▶ _TEXT BLOCK_:
----------------------------------------

May journal 25

I had been going to rant about the massacre of nineteen small children in Texas, but what’s the point? It happens regularly and nothing ever changes, no massive organised protests, strikes, blockades. They’ll get in their convoys to protest about having to wear a paper face mask but not to save children from having their bodies ripped to pieces. It’s a society that places the right of moral cretins to pose with big guns above the right of children to live. Twisted, inhuman.

Wind swirls east then west
sun flickers and goes out
but the blackbirds sing regardless.

So quiet here without the girls, gone home, back to the city, and husband away for the day. Only Trixie sits in front of the computer, playing with the mouse. I hope it will live. Dogs snooze, contented to have full bellies and a bit of fussing. I wonder about the fate of the killer whale in difficulty in the Seine, how you live with the pieces of a child, where human selfishness will lead.

There is a hole somewhere
a sheer cliff
a well with no bottom
a mouth full of teeth.
We will all meet there someday.


I saw the dverse prompt last night, to write a poem about one of the corvid family. Then this morning, I heard the news of yet another avoidable, senseless massacre in the US and I have no words for the moral bankrupcy of the/a people who call the murder of small children freedom.


Crows jays jackdaws
steal unattended eggs chicks
mob predators
soar glide chatter
protect entertain
plant oak trees
decorate cornfields.

Crows etc do only what needs doing
live their lives peaceably
clean up carrion
spread woodland

yet we call them pests
begrudge them a handful of grain
a few acorns
hate the way they warn others
that hunters are around
and we shoot them.

----------------------------------------

(Records contained in a dataset)
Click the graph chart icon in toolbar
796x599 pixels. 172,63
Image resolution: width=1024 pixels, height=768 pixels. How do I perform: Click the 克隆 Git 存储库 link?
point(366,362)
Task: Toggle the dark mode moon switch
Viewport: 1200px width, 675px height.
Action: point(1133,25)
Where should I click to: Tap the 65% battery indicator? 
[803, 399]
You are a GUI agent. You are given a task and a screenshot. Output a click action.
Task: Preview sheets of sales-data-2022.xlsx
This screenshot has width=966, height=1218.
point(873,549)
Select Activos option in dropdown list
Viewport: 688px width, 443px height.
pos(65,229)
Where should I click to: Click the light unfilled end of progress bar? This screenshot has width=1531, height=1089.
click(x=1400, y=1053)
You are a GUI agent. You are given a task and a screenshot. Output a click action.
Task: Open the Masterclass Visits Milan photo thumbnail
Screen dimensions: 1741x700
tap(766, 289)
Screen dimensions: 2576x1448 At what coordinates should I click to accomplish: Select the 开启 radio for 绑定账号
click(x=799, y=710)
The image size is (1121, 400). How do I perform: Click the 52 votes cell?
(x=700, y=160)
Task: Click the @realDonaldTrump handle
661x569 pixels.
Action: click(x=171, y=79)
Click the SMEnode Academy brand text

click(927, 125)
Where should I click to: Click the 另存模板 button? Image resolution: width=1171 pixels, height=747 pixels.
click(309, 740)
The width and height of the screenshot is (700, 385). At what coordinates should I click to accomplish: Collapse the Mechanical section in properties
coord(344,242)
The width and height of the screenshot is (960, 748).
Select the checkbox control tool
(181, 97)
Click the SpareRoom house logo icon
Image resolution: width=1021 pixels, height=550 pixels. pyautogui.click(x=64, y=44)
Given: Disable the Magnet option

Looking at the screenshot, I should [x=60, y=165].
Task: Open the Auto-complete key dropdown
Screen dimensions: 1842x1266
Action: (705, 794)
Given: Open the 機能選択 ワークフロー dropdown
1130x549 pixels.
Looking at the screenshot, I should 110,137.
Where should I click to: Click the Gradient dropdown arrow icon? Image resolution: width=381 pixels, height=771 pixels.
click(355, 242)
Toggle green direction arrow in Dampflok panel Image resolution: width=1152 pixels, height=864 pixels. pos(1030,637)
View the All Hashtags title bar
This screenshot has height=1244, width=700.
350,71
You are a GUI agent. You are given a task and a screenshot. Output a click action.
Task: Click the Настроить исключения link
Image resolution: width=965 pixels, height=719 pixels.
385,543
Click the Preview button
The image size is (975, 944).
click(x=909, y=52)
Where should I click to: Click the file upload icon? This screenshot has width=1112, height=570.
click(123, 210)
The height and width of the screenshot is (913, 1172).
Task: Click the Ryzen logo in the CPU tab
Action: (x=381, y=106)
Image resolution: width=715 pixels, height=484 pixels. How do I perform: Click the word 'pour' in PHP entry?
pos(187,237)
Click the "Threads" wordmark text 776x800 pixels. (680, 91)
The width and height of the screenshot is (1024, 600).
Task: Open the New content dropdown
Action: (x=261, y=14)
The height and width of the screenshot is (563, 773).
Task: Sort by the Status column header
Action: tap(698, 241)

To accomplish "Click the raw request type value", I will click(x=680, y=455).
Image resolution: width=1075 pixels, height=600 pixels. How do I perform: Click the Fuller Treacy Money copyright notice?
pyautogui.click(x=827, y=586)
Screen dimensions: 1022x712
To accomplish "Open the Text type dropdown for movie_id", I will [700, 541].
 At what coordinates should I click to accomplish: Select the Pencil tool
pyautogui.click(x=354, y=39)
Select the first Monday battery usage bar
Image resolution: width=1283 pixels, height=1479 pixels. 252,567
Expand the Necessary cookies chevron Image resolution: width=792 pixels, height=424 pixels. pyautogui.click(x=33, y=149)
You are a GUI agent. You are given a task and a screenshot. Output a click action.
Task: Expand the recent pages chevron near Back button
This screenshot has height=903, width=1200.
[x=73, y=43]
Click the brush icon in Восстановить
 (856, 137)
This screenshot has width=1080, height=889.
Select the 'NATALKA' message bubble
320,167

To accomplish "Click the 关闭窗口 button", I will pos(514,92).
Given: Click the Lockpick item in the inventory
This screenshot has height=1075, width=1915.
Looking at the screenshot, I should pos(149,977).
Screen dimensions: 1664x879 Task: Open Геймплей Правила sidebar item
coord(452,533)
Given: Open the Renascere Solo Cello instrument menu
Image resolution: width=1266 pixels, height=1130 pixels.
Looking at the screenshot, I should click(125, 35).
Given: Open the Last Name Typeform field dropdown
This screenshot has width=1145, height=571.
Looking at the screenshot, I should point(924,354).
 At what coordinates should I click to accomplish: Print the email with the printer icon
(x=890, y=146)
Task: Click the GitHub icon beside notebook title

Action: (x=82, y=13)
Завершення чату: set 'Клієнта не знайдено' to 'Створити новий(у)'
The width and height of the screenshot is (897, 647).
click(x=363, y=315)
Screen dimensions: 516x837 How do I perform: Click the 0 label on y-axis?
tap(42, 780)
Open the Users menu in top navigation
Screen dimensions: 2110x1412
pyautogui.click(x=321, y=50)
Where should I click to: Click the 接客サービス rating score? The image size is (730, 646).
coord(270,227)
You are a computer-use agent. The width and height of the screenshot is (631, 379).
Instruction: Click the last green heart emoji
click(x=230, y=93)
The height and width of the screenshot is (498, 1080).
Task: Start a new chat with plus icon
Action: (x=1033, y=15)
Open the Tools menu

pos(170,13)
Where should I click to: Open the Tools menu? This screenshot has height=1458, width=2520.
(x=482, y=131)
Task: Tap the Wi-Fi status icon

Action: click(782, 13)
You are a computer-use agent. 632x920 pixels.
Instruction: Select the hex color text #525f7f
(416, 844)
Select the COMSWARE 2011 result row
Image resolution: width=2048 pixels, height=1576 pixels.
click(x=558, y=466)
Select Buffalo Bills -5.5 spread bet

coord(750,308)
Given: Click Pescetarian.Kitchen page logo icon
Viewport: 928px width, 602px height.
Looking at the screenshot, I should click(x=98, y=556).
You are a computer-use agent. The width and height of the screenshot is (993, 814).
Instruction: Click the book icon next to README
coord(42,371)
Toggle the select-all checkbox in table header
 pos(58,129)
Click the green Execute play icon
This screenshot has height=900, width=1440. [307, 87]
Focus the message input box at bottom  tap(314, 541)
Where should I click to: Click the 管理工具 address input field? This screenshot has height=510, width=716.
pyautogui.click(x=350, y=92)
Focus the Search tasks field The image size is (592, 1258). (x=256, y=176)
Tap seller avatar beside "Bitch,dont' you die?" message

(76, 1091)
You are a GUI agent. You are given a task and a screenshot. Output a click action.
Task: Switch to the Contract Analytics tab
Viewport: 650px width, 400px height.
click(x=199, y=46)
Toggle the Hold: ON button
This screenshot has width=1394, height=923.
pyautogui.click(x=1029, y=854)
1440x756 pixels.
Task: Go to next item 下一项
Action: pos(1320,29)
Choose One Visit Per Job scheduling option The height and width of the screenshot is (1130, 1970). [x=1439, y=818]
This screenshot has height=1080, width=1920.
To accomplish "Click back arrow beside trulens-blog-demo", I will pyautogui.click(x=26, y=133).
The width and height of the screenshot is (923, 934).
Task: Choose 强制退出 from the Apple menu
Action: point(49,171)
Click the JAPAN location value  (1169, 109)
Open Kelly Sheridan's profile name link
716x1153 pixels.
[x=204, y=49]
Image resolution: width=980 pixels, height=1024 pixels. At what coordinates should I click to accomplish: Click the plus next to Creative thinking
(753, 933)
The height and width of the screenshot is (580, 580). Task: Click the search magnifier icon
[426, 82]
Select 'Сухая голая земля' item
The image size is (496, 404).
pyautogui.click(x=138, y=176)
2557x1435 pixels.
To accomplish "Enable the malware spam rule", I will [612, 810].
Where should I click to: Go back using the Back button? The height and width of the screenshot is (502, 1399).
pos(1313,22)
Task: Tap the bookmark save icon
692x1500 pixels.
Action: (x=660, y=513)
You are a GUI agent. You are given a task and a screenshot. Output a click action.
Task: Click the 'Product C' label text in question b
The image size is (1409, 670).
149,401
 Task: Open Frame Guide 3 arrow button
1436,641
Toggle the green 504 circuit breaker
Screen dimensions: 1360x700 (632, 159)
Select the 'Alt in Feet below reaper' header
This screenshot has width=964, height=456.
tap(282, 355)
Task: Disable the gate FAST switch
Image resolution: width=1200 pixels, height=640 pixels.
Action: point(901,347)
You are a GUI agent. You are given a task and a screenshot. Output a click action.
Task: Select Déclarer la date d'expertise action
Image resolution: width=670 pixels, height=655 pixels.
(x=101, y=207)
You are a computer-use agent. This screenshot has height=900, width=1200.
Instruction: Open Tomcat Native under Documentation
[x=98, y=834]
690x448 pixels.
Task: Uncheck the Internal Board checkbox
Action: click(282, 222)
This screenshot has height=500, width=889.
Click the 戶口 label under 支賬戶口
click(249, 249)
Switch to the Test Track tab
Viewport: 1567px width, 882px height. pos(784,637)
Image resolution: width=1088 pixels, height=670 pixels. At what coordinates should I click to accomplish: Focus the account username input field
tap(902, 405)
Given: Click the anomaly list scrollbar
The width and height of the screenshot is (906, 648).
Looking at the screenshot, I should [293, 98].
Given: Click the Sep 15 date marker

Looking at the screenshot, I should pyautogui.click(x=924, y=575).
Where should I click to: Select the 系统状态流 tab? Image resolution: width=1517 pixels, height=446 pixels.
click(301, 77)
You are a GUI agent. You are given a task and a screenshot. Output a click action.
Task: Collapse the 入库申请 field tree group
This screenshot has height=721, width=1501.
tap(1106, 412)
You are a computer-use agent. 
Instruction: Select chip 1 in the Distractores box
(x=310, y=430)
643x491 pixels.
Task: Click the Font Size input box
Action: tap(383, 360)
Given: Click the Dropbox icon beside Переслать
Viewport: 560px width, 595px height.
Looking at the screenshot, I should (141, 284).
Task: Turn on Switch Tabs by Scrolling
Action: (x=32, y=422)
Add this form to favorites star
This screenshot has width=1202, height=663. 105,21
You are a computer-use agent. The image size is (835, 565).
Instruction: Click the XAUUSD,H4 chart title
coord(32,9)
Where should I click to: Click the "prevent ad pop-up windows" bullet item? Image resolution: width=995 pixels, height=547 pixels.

----------------------------------------

▶ _EXERCISE TASKS_:
1 > Please copy the journal from "So quiet here" to "meet there someday.".
2 > In the entries from the line with "Завершення чату: set" to the line with "coord(270,227)", rename "rating score" to "review score" and leave everything else unchanged. Return only those lines.

▶ _SOLUTIONS FOR EACH TASK_:
1 >
So quiet here without the girls, gone home, back to the city, and husband away for the day. Only Trixie sits in front of the computer, playing with the mouse. I hope it will live. Dogs snooze, contented to have full bellies and a bit of fussing. I wonder about the fate of the killer whale in difficulty in the Seine, how you live with the pieces of a child, where human selfishness will lead.

There is a hole somewhere
a sheer cliff
a well with no bottom
a mouth full of teeth.
We will all meet there someday.

2 >
Завершення чату: set 'Клієнта не знайдено' to 'Створити новий(у)'
The width and height of the screenshot is (897, 647).
click(x=363, y=315)
Screen dimensions: 516x837 How do I perform: Click the 0 label on y-axis?
tap(42, 780)
Open the Users menu in top navigation
Screen dimensions: 2110x1412
pyautogui.click(x=321, y=50)
Where should I click to: Click the 接客サービス review score? The image size is (730, 646).
coord(270,227)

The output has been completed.